During that last season, when all of his hens were on the nest, I went up to the ridge where he had been roosting all season long. I moved much closer to him than I had in the past, and he pitched down off the roost into a little flat on the ridge. I had gotten to that flat well before daylight. When that old tom saw my hen decoys and realized that they were the only girls in town, he came right to them. I had a really good feeling when I squeezed the trigger on that ole gobbler, and he flopped over. Describing that feeling is hard. But when you’ve put in as much time as I’ve spent trying to take that turkey, and you finally tag him, there’s a tremendous relief that you’ve finally done it, followed by the joy and excitement that comes when you know that you’ve outsmarted one of the smartest birds in the woods. I was as proud of that gobbler as I would have been if I had taken a Boone & Crockett buck during deer season. When you put a lot of time and effort into trying to take one particular gobbler and finally succeed, you get a really good feeling that is hard to describe. I am often asked what I named that turkey. I explain we usually don’t name turkeys in our section of Iowa, because there are so many up here to hunt.

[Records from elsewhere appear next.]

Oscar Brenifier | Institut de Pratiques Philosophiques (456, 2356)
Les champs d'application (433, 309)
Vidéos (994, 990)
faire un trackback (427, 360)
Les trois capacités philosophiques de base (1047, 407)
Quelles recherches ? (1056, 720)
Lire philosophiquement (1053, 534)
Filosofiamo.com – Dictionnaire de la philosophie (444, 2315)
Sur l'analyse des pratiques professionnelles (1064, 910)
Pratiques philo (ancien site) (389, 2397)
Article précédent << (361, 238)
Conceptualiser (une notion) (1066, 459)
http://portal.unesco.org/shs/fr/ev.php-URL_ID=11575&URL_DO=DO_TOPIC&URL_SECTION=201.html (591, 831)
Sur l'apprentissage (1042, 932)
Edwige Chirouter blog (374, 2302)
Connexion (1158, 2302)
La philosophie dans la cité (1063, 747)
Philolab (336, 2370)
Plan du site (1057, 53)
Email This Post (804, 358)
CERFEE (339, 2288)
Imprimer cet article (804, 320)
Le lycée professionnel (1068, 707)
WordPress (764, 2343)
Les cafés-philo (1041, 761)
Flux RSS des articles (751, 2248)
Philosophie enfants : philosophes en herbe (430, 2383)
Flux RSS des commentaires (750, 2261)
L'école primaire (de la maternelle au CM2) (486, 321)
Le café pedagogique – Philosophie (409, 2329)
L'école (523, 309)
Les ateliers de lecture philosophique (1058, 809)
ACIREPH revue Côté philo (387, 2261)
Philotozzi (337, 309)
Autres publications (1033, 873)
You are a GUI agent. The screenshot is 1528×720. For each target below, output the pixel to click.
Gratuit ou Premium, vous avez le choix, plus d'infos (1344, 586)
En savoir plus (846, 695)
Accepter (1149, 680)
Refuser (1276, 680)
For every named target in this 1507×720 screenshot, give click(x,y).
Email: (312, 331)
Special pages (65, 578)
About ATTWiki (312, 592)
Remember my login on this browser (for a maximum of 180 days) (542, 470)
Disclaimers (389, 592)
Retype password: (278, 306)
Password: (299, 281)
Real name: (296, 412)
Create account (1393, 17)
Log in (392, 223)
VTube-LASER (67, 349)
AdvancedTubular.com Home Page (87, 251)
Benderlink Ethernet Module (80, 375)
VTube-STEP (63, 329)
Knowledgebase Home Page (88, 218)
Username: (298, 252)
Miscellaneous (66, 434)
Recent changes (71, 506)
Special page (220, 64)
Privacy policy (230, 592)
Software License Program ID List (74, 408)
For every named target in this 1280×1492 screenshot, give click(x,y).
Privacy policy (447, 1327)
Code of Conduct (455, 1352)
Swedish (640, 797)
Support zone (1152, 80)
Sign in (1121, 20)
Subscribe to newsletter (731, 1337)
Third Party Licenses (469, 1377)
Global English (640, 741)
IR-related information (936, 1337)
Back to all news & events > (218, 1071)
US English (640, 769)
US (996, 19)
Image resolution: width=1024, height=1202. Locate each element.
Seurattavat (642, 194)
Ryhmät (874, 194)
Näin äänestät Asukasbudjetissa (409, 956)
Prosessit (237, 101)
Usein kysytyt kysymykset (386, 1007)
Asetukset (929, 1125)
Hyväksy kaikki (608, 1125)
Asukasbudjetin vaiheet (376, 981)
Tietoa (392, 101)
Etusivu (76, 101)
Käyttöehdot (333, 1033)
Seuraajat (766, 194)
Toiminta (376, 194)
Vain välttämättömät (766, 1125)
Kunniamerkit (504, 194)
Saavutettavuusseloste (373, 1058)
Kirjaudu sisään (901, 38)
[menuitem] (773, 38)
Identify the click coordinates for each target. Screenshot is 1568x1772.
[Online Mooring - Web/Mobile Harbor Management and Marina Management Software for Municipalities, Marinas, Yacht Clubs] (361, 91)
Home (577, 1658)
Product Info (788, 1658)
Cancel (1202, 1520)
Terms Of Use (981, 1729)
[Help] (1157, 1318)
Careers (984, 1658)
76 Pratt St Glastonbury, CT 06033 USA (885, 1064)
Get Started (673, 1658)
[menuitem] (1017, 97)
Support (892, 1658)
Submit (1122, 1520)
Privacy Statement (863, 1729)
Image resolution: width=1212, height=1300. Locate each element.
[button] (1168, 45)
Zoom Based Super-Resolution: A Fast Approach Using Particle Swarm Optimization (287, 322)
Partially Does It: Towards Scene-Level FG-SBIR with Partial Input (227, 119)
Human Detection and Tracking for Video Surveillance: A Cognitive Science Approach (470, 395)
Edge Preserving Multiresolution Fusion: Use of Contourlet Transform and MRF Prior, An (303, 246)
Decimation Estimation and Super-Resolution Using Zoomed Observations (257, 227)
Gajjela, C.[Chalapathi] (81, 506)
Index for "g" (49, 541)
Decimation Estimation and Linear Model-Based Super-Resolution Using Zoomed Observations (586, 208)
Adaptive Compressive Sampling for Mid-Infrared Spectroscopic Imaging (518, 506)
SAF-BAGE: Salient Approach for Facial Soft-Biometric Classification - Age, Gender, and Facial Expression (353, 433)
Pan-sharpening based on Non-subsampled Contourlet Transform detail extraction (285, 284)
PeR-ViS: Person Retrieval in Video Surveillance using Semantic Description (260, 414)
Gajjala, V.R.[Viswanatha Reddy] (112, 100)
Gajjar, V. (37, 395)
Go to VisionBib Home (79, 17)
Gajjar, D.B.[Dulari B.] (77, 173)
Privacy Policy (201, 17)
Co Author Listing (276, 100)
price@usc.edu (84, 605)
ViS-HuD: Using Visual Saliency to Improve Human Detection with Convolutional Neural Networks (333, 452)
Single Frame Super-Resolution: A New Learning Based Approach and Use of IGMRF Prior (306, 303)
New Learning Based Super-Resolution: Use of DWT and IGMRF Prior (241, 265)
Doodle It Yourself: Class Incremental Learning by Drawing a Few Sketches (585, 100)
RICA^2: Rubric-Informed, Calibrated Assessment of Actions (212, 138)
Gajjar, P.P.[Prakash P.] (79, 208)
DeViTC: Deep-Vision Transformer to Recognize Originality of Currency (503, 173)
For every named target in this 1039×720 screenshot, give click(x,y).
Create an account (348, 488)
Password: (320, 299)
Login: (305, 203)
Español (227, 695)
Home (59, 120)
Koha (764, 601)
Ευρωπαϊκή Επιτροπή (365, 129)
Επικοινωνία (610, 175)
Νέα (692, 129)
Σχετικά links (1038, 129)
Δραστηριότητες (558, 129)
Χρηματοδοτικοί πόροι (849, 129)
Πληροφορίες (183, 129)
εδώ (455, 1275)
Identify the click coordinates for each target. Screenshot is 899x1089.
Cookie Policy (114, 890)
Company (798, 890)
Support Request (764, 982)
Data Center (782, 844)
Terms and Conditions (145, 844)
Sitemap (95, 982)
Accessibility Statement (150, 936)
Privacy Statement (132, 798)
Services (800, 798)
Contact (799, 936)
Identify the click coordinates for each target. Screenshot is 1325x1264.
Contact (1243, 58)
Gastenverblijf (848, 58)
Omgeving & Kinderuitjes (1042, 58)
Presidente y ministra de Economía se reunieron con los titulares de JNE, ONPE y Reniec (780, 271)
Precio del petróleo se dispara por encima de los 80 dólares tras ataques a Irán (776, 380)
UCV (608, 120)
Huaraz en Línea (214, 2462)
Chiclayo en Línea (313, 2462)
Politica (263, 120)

However, the turkey we are hunting right now in turkey season, 2017, we’ve given him a name. We call him the Butterball Turkey because with the season being three weeks old and getting several good looks at that tom, I know that this Butterball Turkey should weigh about 30 pounds. He looks huge, when I am able to see him walking around, but he’s the only turkey I ever have named. This ole gobbler is staying with a bunch of other gobblers. Although the other gobblers will come to a turkey call, Butterball won’t respond to a call. Also, Butterball has seen a couple of his buddies bite the dust, and the more exposure he has to hunters, the tougher he’ll be to take. He is also shying away from the decoys. Butterball probably thinks if a hen sees him and doesn’t come to him, there must be something wrong with that hen. I think the only way I’m going to take this turkey is if he survives to the end of this season when all the hens are on the nest. Then I may be able to call him in close enough to take. I’ll try and get close enough to him when he is on the roost to put my decoys out, and they will be the only hens he sees that morning. Then maybe he will come in and present the shot.